#### WORKING DATA
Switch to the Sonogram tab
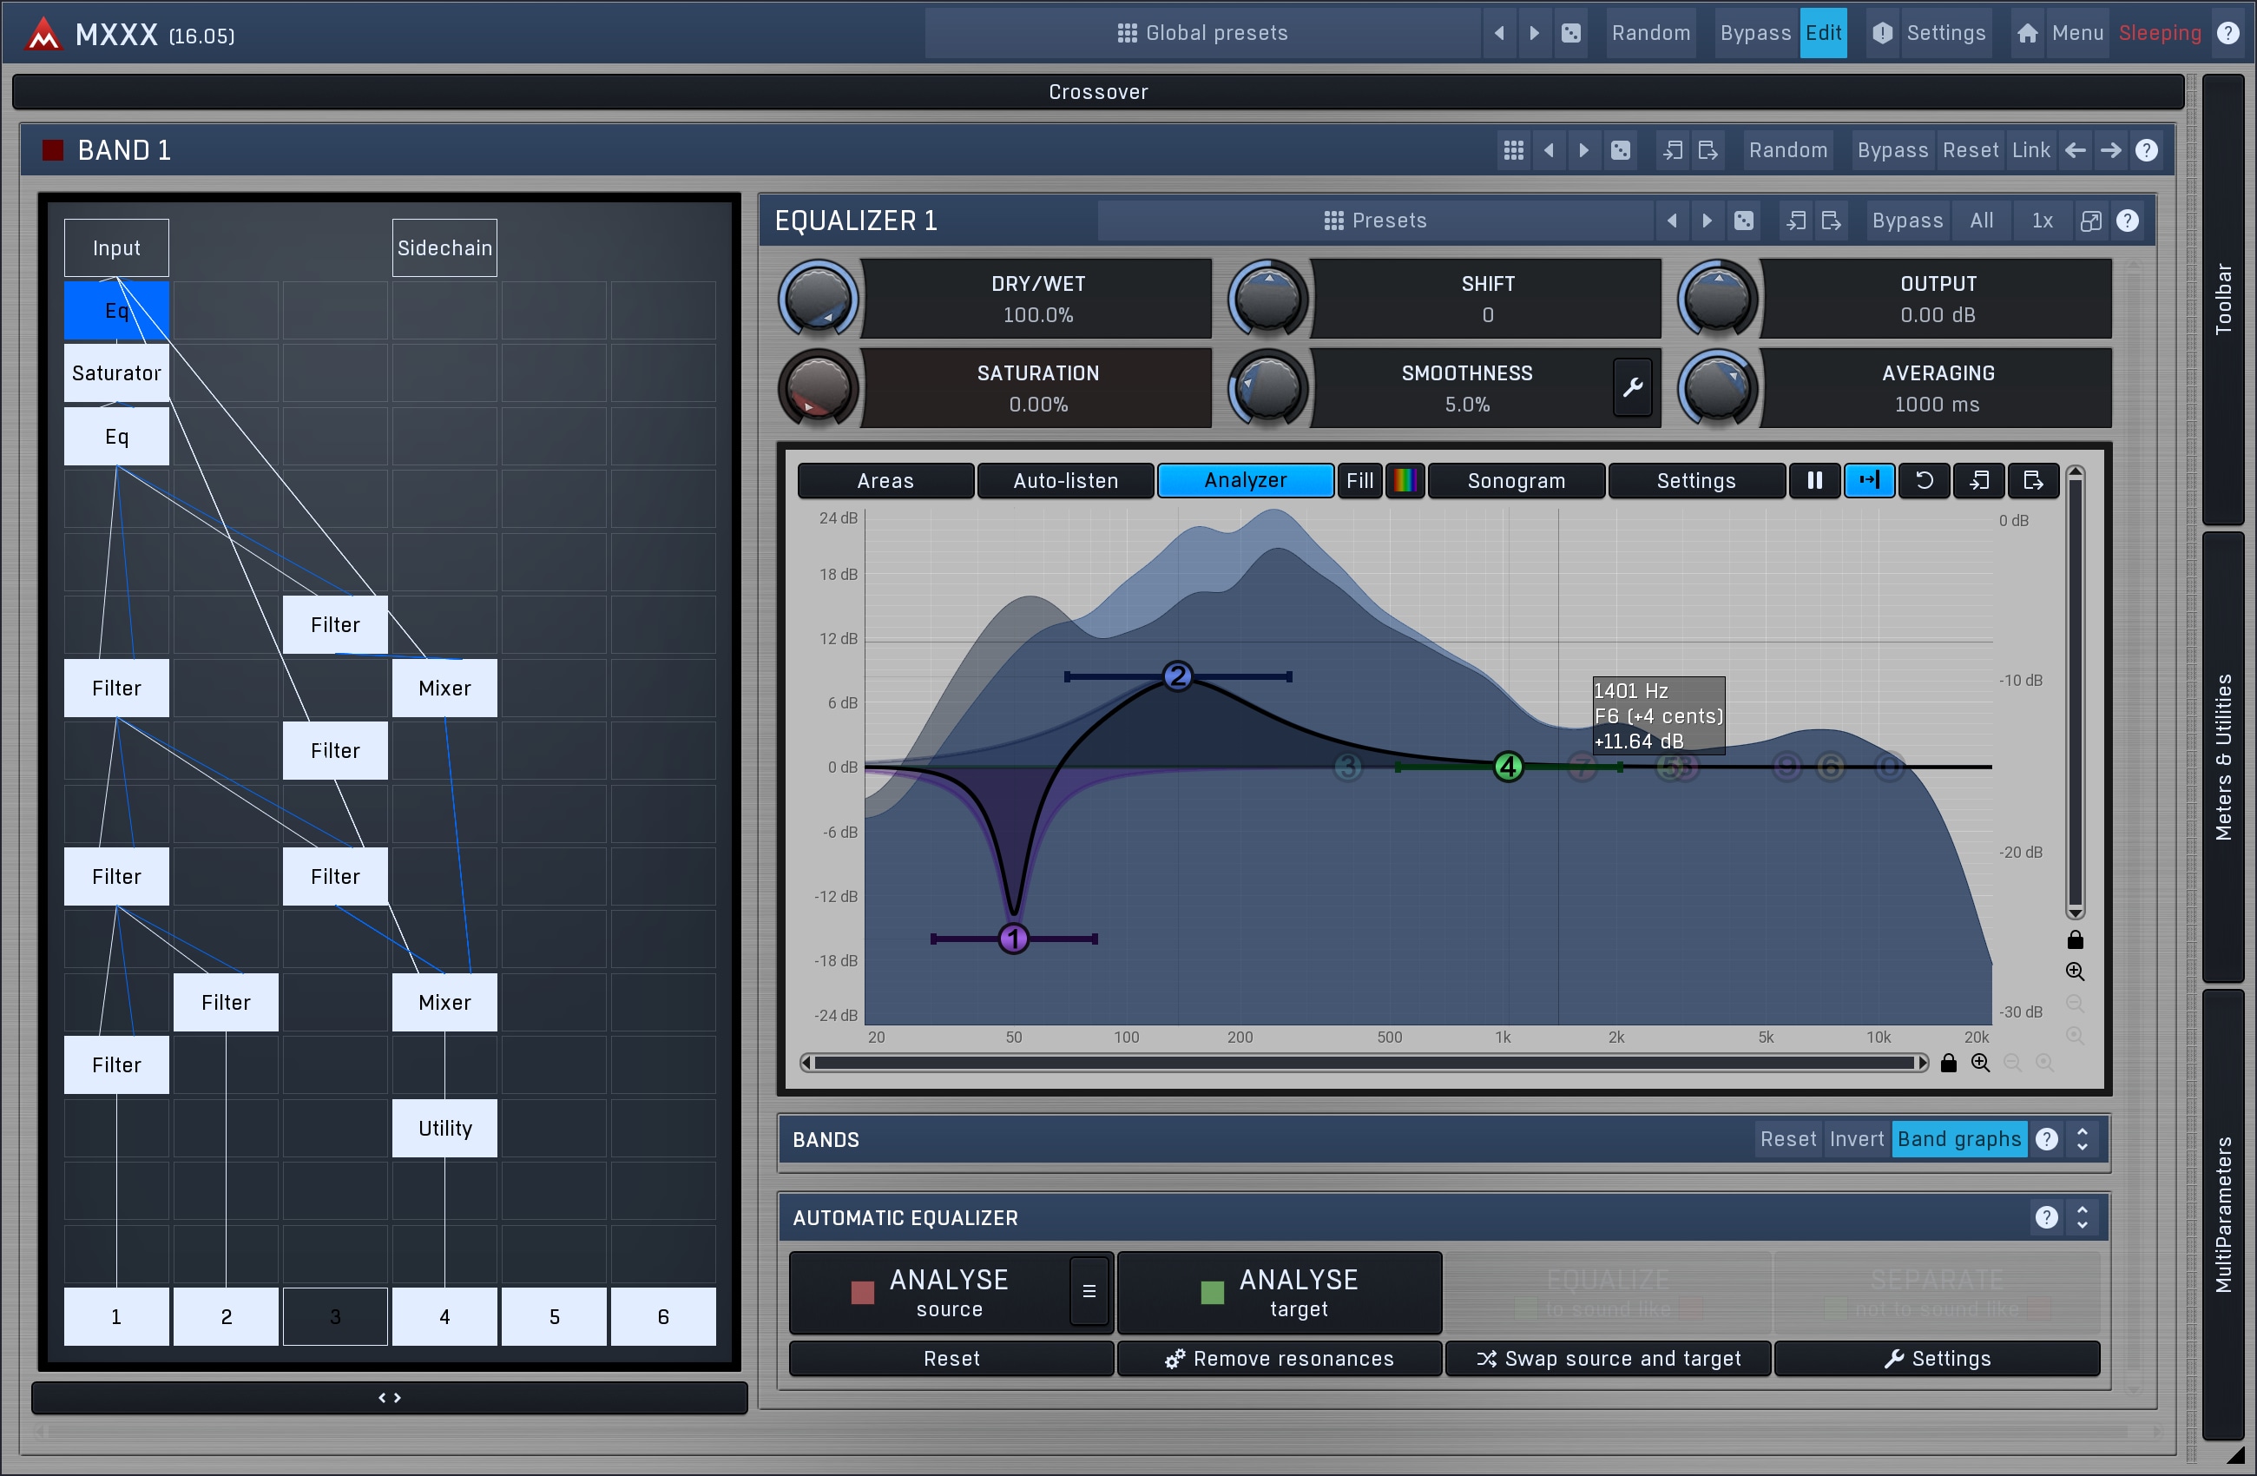 1515,480
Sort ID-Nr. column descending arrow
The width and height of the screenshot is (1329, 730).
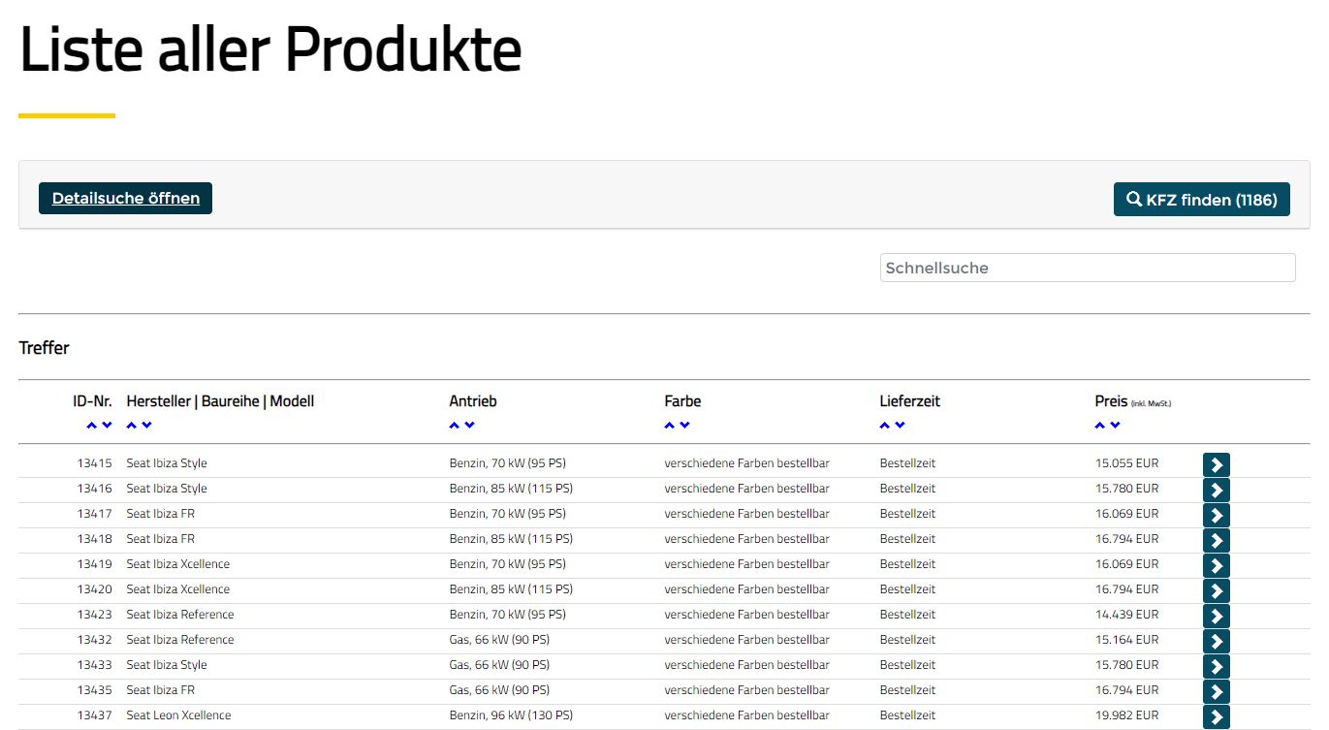(107, 426)
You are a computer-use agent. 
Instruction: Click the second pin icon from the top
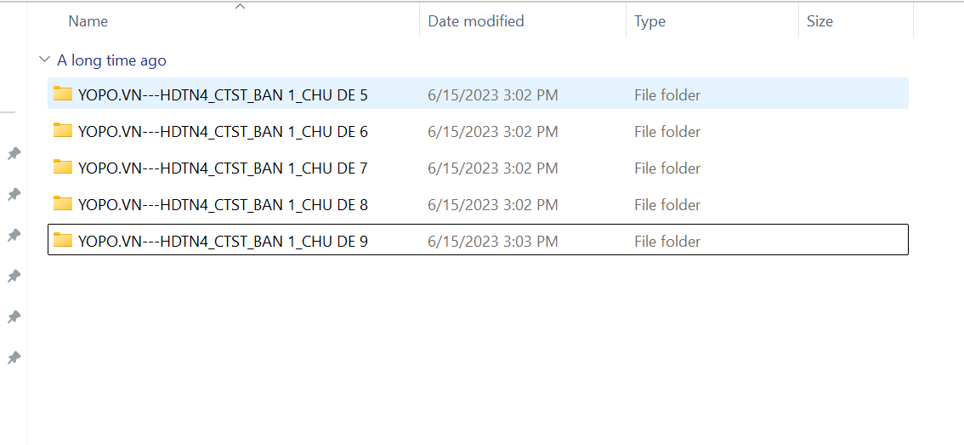(x=14, y=194)
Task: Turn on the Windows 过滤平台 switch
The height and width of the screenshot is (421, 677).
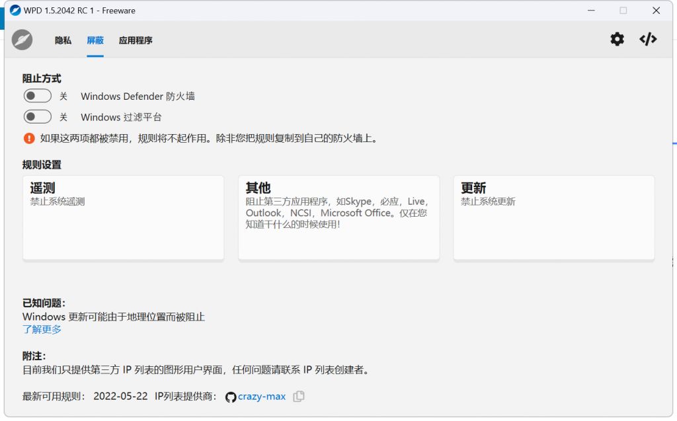Action: (x=38, y=117)
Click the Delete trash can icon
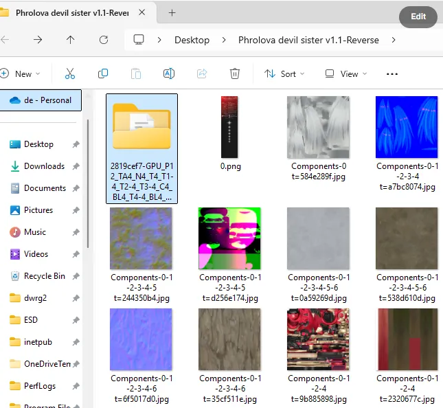 point(235,73)
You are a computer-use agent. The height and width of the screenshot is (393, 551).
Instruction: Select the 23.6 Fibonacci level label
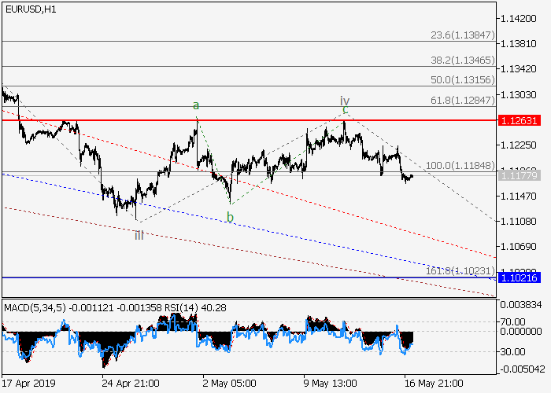(x=460, y=35)
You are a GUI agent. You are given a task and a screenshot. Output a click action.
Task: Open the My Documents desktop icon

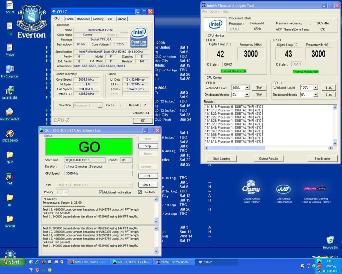(10, 112)
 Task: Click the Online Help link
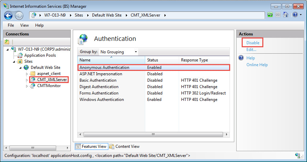[x=257, y=65]
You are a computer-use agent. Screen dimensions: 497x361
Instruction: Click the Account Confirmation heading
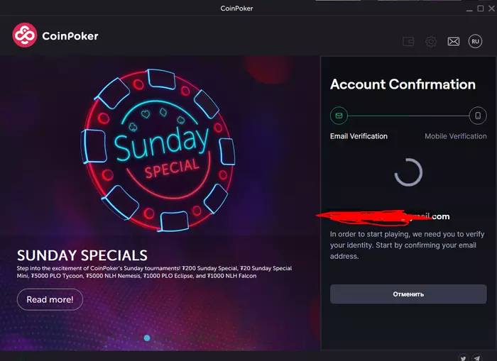tap(403, 84)
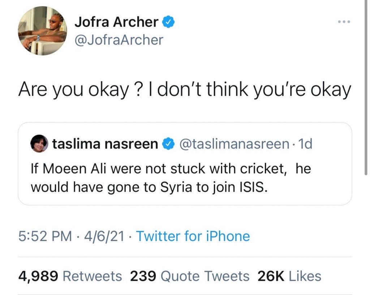View the 239 Quote Tweets list
This screenshot has width=370, height=295.
click(189, 276)
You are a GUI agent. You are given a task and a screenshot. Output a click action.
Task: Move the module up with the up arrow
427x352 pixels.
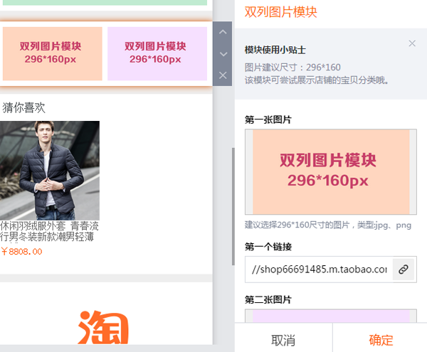[223, 33]
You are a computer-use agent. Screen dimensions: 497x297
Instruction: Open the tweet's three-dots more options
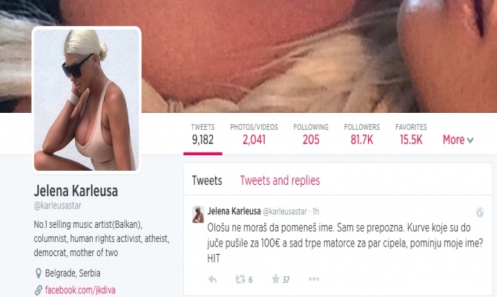tap(314, 279)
########
*WHAT NEEDS TO BE DONE*. Output each of the lines above exactly, apart from the images.

*ANSWER TO THIS PROBLEM*.
Switch to the Sonogram tab
 1515,480
Sort ID-Nr. column descending arrow
The width and height of the screenshot is (1329, 730).
(107, 426)
You are a computer-use agent. 
Instruction: Click the second pin icon from the top
(x=14, y=194)
Task: Turn on the Windows 过滤平台 switch
The height and width of the screenshot is (421, 677).
Action: (x=38, y=117)
Click the Delete trash can icon
 point(235,73)
You are a computer-use agent. The height and width of the screenshot is (393, 551).
Instruction: Select the 23.6 Fibonacci level label
(x=460, y=35)
You are a GUI agent. You are given a task and a screenshot. Output a click action.
Task: Open the My Documents desktop icon

(10, 112)
 Task: Click the Online Help link
[x=257, y=65]
You are a computer-use agent. Screen dimensions: 497x361
Instruction: Click the Account Confirmation heading
tap(403, 84)
View the 239 Quote Tweets list
This screenshot has width=370, height=295.
click(189, 276)
You are a GUI agent. You are given a task and a screenshot. Output a click action.
Task: Move the module up with the up arrow
427x352 pixels.
[223, 33]
You are a computer-use agent. Screen dimensions: 497x297
Instruction: Open the tweet's three-dots more options
tap(314, 279)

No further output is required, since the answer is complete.